From a distance it looked like the Toyota truck was overloaded with balloons, but as we drew closer the yellow and blue shapes turned into jerry cans. The vehicle was unmistakably a gasoline smuggler taking back roads in southern Tunisia to avoid attracting authorities, my driver explained. A motorized Molotov cocktail, it turned down a side road and out of sight.
Gasoline smuggling in Tunisia is a serious problem for the government. In 2013, the volume of cash in circulation outside the banking system added up to 600 million Tunisian dinars (roughly 400 million U.S. dollars). A report released by the government in 2013 suggested that the informal economy constitutes roughly 30 to 40 percent of the economy as a whole. A World Bank report released that same year estimated that 25 percent of the fuel consumed in Tunisia was smuggled into the country. While fuel smuggling is also a function of subsidized fuel in neighboring countries, it is symptomatic of the problems in the Tunisian economy and the need for economic formalization.
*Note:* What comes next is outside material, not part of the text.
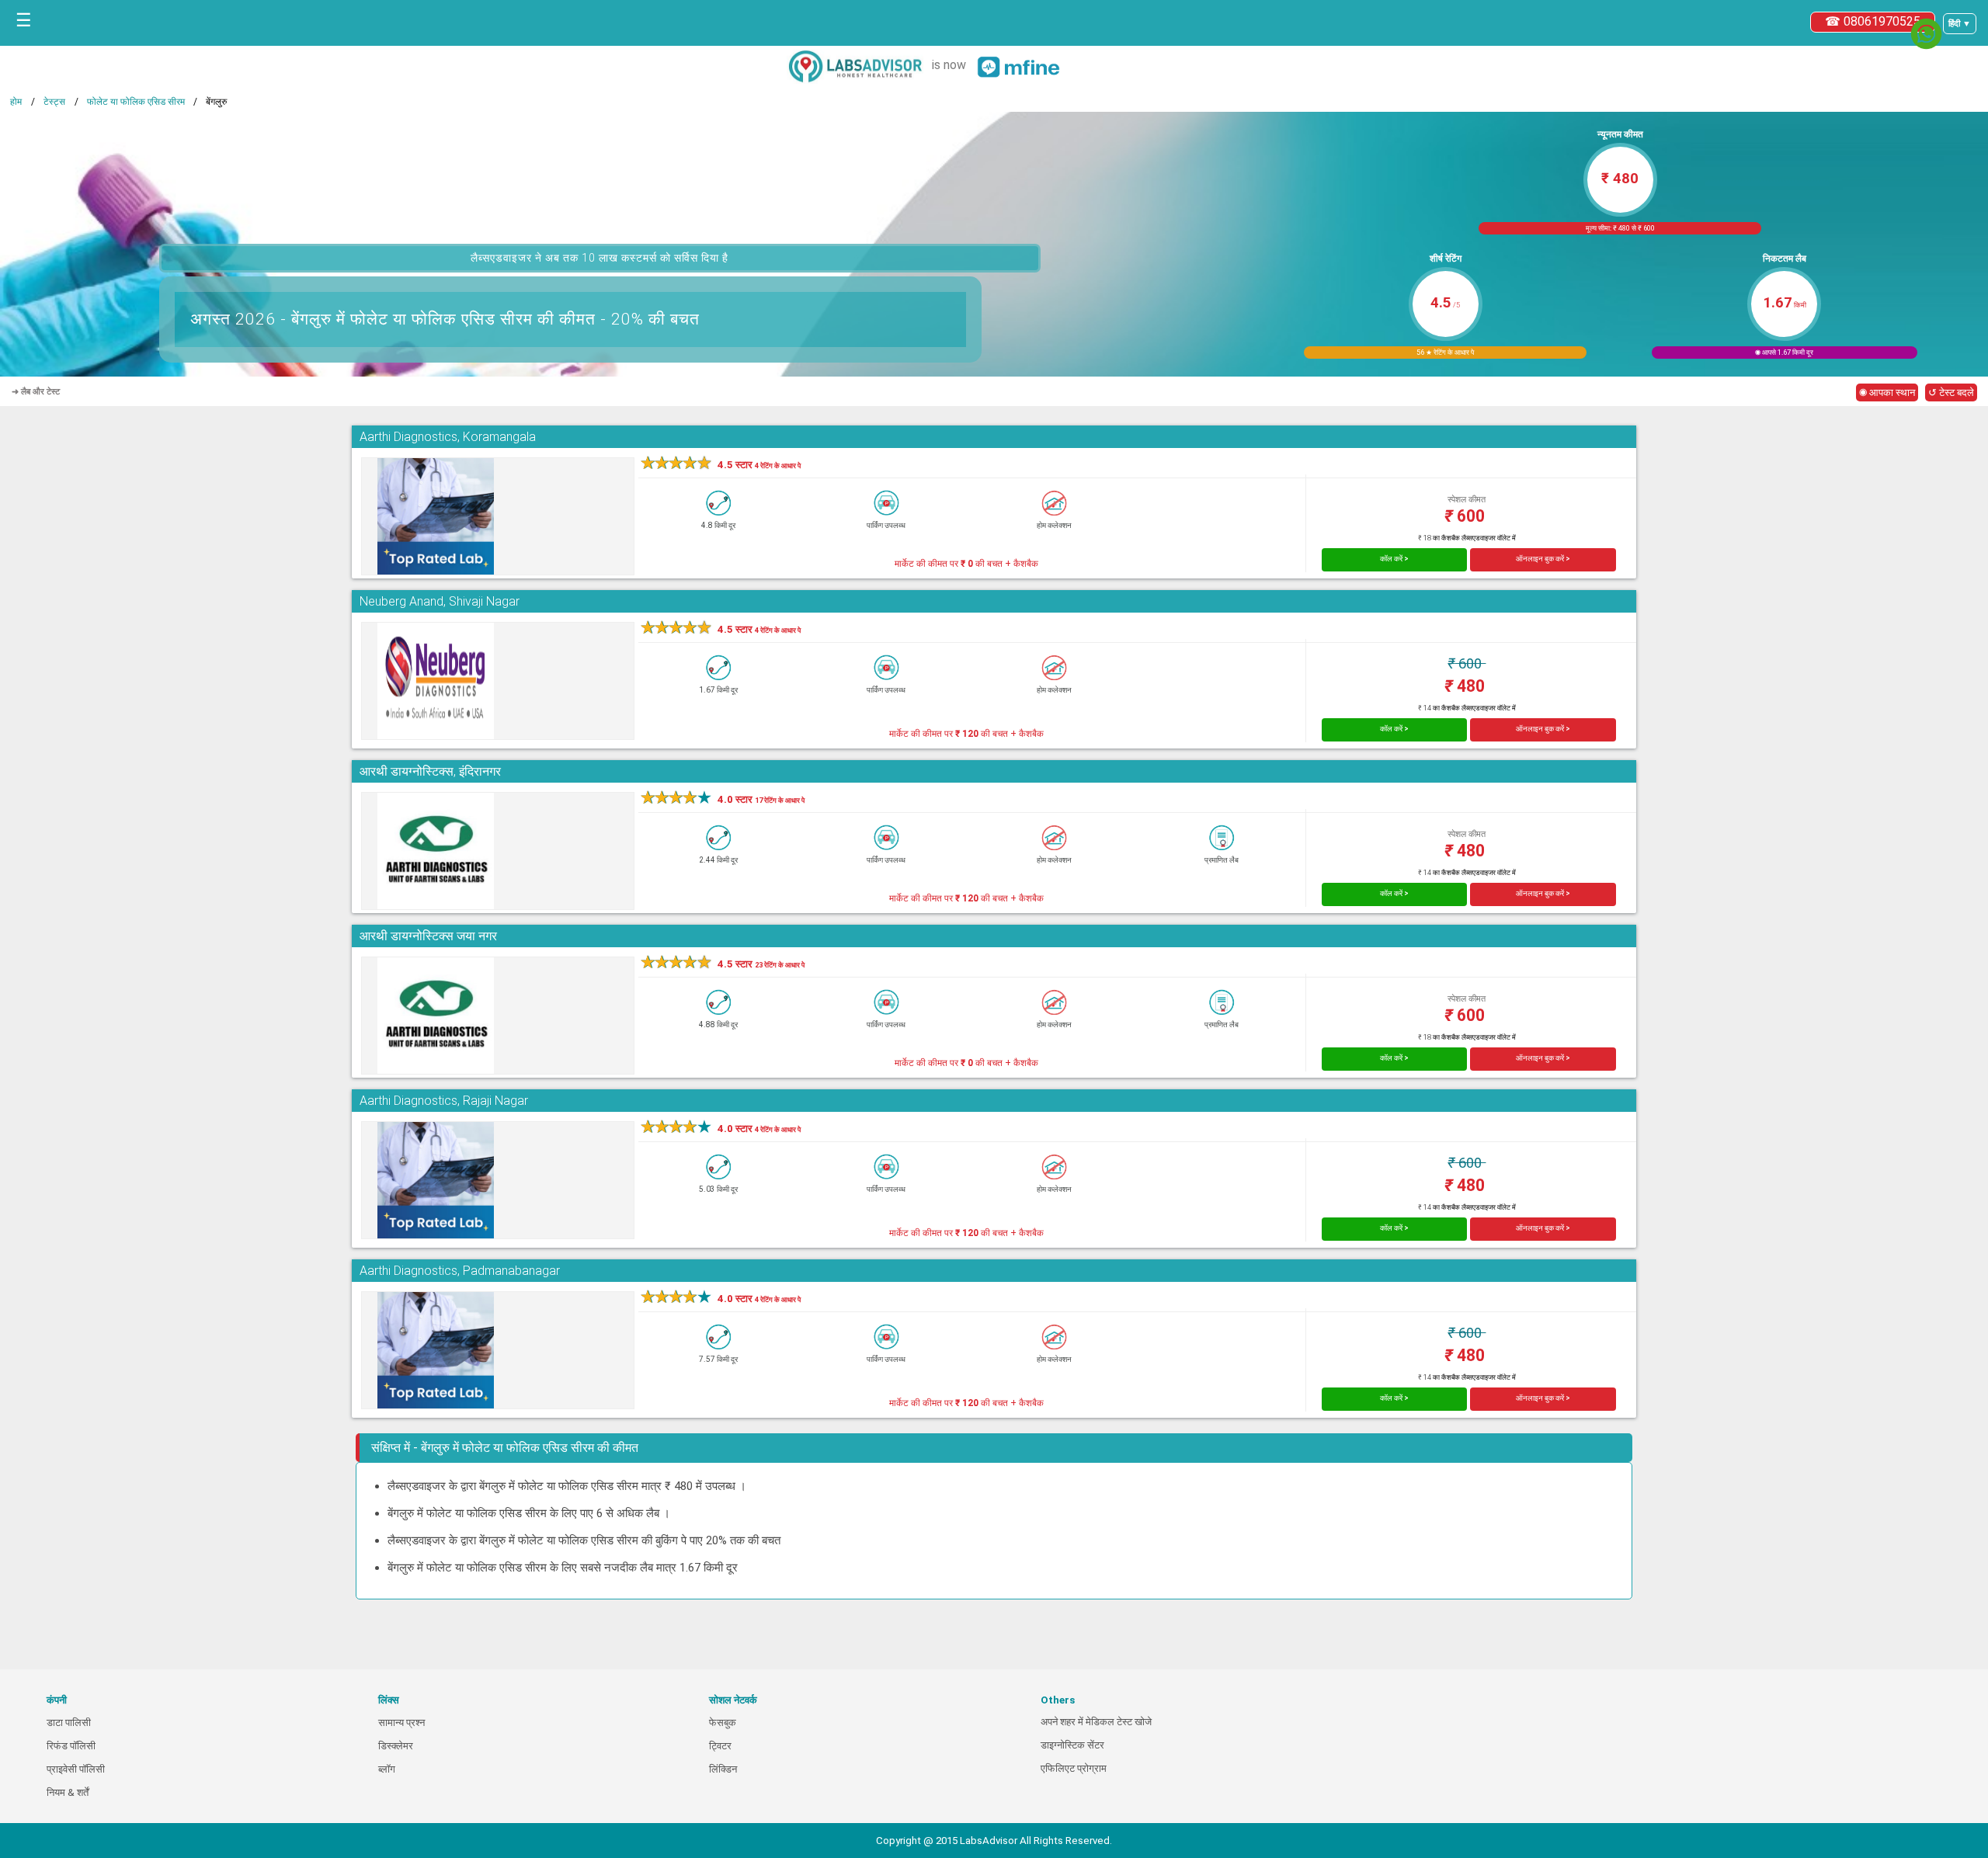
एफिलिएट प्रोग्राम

Fresh bread for the faithful
Some four years after the toppling, Tunisia is increasingly cited as an Arab Spring success story. Indeed, from a political perspective the country is doing far better than its Arab Spring peers. New parliamentary elections later this month are likely to proceed smoothly. However, from an economic perspective Tunisia’s economic system is even worse than in the closing days of the Ben Ali regime, when the country was attracting a larger number of foreign investments. The economy is moving in the wrong direction. The Fraser Institute’s annual survey “Economic Freedom of the World” has recorded this disturbing trend: while the Tunisian economy was ranked 81st in 2001, it fell to 100th in 2012. In a June IRI poll, 70 percent of Tunisians polled said politicians in Tunis do not care about local problems such as fuel.
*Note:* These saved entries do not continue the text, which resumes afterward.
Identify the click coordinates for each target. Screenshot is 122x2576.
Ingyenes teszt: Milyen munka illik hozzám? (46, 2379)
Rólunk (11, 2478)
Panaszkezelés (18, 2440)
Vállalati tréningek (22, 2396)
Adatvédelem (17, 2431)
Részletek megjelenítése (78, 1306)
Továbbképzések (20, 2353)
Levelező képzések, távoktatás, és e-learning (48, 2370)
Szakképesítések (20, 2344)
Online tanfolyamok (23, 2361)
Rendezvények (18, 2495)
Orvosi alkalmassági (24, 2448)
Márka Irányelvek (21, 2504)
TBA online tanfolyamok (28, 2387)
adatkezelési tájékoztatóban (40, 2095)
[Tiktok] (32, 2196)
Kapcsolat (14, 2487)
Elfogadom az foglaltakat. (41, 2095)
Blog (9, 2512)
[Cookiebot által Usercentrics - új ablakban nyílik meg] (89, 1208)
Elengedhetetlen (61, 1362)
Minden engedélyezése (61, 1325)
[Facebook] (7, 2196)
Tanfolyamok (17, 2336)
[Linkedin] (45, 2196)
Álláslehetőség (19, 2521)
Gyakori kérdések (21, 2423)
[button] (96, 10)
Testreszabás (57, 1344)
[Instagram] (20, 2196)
Ennahda, an Islamic party also known as Renaissance Party, appears likely to win the elections at the end of October. This is due in no small part to its social work and appeal to conservative voters. During my time in Tunisia, I noticed a group of worshipers filing out of a mosque after Friday prayers. Suddenly, bearded men in prayer caps appeared to hand out fresh baguettes to the faithful. Rewarding the faithful simply for their prayers is unheard of elsewhere in the Muslim world.
Greater economic rights
What made the scene further surreal was that it took place not in Ennahda strongholds, but in Hammat – a seaside resort that has been the destination of European package tourists for decades. The picturesque town is where Erwin Rommel once headquartered, Winston Churchill wrote his memoirs, and Socialist Italian Prime Minister Bettino Craxi spent years in self-imposed exile to avoid corruption charges. If the state fails to provide for the needs of the Tunisian voters, other groups are prepared to fill that void.
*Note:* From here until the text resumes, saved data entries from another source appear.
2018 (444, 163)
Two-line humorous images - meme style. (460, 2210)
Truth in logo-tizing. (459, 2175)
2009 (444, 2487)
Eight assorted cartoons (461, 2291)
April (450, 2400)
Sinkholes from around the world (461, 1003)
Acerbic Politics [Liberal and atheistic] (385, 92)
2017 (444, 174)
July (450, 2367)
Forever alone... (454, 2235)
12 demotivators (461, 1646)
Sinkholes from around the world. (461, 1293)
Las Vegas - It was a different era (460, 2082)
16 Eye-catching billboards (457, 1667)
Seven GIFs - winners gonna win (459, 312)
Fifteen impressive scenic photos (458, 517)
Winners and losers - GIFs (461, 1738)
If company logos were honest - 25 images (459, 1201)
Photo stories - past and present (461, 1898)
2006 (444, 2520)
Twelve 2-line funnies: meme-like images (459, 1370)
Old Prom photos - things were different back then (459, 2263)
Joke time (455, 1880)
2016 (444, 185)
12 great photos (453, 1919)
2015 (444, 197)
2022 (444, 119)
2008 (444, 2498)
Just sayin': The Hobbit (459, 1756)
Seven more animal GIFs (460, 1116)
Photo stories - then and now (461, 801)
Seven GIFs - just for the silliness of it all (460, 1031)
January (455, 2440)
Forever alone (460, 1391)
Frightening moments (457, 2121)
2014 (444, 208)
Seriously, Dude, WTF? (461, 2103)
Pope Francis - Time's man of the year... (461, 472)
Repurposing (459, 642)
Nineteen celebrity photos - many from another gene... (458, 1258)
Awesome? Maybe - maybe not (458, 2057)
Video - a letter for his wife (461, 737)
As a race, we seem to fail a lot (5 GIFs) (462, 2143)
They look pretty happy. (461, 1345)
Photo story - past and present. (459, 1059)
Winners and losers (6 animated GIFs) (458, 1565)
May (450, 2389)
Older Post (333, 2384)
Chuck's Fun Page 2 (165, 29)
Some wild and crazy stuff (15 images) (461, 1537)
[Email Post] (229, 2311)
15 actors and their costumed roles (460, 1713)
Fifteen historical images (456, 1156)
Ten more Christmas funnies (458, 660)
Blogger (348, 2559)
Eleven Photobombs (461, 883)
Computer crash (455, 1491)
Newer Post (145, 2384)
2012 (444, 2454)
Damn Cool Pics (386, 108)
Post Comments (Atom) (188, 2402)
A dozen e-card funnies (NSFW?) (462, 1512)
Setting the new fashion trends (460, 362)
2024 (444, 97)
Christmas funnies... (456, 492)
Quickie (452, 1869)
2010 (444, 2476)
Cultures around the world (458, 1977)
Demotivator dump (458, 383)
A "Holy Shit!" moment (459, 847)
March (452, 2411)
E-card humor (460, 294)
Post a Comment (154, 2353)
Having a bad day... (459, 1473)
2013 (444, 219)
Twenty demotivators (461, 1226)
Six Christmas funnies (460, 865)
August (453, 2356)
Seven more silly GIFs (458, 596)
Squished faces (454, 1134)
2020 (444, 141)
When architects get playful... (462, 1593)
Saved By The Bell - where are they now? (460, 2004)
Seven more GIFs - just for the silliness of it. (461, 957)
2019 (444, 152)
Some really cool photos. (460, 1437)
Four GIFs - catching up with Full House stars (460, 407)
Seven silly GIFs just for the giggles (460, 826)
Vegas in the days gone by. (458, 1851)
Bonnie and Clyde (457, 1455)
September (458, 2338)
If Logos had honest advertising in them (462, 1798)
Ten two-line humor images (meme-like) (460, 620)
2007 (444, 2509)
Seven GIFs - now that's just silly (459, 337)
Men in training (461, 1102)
Whoever wins Tunisia’s upcoming elections (the parliamentary in October followed by the presidential in November), the new government must work harder to expand the economic rights of the Tunisian people. We should recall the example of Tarek al-Tayeb Mohamed Bouazizi, the Tunisian street vendor who doused himself in fuel before lighting himself on fire on December 17th, 2010 and whose immolation was emulated around the world. Bouazizi was protesting for greater economic rights, in his case the right to sell oranges and make a living. Easing labor market restrictions as well as the process to start a business would go a long way to formalizing the informal economy – and perhaps, as a side benefit, undercut the appeal of extremist ideologies.